What is expected: Reproduce these lines exactly as they appear, beginning with the line containing "Sort by Название" and ending with the line containing "click(1281, 162)", both of those lines included.

Working data:
* * * * * * *

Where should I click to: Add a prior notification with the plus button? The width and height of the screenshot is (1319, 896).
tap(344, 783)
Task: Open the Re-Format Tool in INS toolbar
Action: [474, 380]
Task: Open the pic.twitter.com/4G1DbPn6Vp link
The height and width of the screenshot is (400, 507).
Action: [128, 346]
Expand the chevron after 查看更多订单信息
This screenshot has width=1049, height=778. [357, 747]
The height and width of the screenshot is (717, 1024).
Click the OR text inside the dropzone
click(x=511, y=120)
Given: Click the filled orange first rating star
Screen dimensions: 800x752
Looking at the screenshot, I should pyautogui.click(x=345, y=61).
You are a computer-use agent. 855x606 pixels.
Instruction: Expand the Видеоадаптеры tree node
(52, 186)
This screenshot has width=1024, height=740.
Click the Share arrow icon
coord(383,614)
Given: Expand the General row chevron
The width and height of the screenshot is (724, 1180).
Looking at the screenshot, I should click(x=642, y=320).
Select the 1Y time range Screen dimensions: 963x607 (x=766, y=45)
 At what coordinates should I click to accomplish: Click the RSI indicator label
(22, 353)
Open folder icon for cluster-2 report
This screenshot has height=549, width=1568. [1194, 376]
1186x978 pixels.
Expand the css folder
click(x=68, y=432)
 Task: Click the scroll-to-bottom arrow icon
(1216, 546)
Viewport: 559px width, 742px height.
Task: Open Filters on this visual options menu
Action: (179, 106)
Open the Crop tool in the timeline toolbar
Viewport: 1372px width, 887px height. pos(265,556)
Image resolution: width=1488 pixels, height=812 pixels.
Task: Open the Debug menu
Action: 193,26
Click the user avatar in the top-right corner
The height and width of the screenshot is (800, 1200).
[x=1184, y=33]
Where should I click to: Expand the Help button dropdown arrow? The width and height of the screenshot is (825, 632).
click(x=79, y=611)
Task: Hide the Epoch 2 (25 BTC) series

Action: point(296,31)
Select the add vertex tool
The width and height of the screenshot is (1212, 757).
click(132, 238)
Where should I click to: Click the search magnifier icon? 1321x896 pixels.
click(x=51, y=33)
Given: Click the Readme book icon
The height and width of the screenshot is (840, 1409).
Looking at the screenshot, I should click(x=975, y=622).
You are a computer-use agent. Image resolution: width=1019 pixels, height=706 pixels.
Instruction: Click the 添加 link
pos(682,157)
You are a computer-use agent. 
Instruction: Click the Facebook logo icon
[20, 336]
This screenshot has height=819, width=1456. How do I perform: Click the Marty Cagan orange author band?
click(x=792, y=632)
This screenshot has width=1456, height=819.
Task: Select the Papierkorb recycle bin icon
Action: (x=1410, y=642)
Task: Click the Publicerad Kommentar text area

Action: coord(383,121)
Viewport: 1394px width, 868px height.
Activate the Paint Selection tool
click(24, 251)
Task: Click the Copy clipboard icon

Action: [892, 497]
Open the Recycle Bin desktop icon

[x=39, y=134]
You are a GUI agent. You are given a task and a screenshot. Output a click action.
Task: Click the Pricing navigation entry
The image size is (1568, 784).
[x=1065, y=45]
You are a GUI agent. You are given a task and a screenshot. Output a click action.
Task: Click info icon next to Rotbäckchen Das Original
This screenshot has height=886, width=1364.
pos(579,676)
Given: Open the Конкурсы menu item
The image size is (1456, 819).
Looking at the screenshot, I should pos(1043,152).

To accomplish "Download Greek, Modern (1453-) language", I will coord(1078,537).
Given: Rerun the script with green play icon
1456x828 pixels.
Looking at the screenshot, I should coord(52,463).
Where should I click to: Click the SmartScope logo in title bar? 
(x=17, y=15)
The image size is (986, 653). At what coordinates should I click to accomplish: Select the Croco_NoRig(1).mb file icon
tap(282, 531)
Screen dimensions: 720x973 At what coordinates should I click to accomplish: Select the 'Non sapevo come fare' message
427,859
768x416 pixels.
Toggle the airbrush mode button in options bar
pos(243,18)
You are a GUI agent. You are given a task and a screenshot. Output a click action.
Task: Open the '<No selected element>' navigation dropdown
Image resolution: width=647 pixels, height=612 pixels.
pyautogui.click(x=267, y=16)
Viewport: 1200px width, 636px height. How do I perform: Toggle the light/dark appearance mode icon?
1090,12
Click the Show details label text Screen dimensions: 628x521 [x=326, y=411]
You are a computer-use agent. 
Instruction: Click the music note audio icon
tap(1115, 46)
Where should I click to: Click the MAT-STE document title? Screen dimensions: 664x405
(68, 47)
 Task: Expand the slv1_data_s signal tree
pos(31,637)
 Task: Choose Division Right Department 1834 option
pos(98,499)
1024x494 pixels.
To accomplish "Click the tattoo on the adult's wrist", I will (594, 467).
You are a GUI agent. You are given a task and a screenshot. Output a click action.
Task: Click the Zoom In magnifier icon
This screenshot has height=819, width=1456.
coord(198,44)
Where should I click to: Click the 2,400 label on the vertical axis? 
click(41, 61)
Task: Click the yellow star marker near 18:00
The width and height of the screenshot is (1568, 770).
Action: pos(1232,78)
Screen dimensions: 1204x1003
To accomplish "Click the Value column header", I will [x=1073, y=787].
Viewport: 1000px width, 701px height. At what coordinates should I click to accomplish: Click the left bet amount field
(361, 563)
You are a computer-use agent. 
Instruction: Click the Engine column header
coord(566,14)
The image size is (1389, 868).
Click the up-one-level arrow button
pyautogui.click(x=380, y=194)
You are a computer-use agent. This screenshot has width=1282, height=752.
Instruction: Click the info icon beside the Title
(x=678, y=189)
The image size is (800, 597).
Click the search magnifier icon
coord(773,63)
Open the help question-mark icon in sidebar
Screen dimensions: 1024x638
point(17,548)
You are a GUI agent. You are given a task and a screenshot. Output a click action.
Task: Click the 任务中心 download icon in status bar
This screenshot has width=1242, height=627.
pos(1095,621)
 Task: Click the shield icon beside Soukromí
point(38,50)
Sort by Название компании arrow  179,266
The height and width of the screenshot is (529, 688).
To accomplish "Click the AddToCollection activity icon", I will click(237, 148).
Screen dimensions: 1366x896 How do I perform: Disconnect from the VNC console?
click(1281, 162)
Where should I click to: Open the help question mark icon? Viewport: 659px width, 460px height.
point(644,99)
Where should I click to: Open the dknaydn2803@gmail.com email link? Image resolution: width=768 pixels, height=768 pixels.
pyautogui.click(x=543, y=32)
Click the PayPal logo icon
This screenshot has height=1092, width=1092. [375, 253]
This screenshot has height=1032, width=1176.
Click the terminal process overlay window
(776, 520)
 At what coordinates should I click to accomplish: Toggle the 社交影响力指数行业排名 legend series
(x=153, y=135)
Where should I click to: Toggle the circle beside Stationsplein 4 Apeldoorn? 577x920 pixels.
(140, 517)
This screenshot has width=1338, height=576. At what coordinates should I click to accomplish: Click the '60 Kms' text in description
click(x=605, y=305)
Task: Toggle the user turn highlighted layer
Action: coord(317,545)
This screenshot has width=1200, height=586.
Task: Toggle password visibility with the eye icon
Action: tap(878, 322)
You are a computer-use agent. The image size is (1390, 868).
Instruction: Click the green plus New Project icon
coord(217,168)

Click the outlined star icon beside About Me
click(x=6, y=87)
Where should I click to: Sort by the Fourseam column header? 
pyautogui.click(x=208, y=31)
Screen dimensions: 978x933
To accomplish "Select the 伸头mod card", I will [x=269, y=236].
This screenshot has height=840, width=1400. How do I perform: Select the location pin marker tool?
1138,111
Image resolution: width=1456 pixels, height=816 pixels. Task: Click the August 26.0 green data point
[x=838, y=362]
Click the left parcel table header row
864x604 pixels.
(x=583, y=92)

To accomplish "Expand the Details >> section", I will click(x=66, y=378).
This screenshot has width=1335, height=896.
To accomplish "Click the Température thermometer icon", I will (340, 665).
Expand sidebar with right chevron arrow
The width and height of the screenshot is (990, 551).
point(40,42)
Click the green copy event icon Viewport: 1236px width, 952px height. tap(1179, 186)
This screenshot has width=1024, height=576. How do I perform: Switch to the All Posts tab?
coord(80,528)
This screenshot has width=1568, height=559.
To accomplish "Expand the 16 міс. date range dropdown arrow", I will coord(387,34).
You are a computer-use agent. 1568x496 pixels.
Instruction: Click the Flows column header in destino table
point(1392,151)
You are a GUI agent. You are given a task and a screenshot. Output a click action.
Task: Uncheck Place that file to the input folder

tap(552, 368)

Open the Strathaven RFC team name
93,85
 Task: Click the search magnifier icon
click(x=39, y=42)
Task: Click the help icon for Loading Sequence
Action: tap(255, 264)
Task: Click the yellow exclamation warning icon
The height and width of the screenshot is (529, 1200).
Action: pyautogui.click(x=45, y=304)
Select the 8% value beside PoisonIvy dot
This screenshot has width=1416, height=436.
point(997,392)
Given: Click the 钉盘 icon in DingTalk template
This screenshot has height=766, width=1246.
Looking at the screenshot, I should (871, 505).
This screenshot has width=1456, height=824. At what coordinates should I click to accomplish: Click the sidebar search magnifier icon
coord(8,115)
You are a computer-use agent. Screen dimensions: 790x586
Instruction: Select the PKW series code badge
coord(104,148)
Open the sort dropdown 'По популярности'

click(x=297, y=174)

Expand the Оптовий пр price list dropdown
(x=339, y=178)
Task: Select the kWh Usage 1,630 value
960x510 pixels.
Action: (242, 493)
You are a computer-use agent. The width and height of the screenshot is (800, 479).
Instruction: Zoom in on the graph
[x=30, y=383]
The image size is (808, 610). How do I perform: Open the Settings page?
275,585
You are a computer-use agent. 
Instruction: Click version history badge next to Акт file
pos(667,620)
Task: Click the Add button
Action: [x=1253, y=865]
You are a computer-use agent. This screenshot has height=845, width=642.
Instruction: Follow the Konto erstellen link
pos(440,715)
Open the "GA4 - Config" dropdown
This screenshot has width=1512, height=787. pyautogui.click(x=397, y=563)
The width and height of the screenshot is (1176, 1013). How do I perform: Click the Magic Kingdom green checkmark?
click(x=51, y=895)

* * * * * * *

Right answer:
Sort by Название компании arrow  179,266
The height and width of the screenshot is (529, 688).
To accomplish "Click the AddToCollection activity icon", I will click(237, 148).
Screen dimensions: 1366x896 How do I perform: Disconnect from the VNC console?
click(1281, 162)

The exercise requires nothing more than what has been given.